Cave surveys carried out in the Santa Maria da Vitória region (southwestern Bahia state, Brazil) have yielded the discovery of two newly identified species of Pseudochthonius, which are described in this study. Additionally, we provide ecological observations for each species, assess potential threats to their habitats, propose directions for future research, and offer a comprehensive key to distinguish the Pseudochthonius species found in Brazil.

MATERIALS AND METHODS

Study area

The species herein described were found within two distinct cave environments located in the municipality of Santa Maria da Vitória, situated in the southwestern part of Bahia state, in northeastern Brazil. The first cave, Gruta do Padre, is a karstic limestone formation extending over 16,400 m, making it one of Brazil’s most extensive cave systems as documented by Rubbioli et al. (2019). This cave is characterized by its intersection with the Santo Antônio river, and it is divided into three distinct stratigraphic levels. Additionally, the river’s course runs through the cave’s lowest stratum, situated approximately 120 m beneath the surface (Figs. 1A, C, 3D).

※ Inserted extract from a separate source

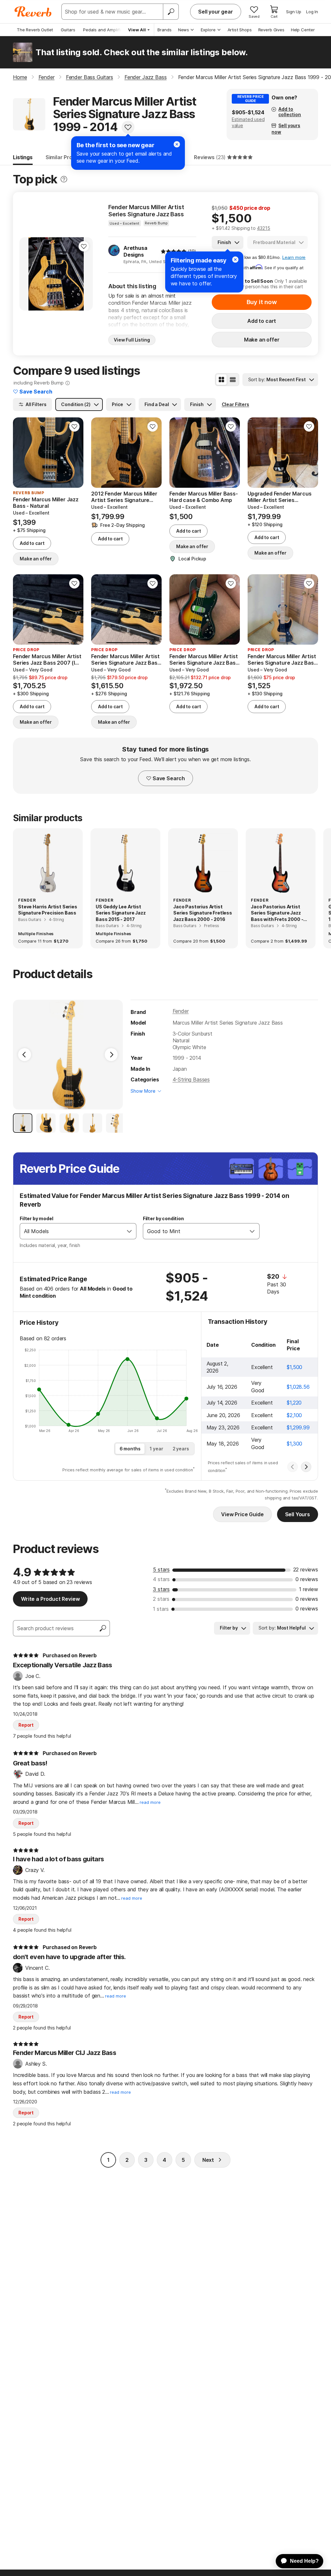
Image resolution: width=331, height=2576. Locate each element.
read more (150, 1802)
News (183, 29)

The second site, Gruta da Pedra Escrevida, also a limestone cave, covers a horizontal distance of approximately 470 m. Its single entrance is positioned at the bottom of a sinkhole (doline) and lies roughly 4 km from Gruta do Padre’s primary entrance and about 2.5 km from its secondary (downstream) entrance. The entrance leads to an upper disphotic chamber, predominantly arid throughout the year, beside which a vertical fissure opens into a large hall decorated with an array of speleothems (Figs. 1A–B, 6A–B).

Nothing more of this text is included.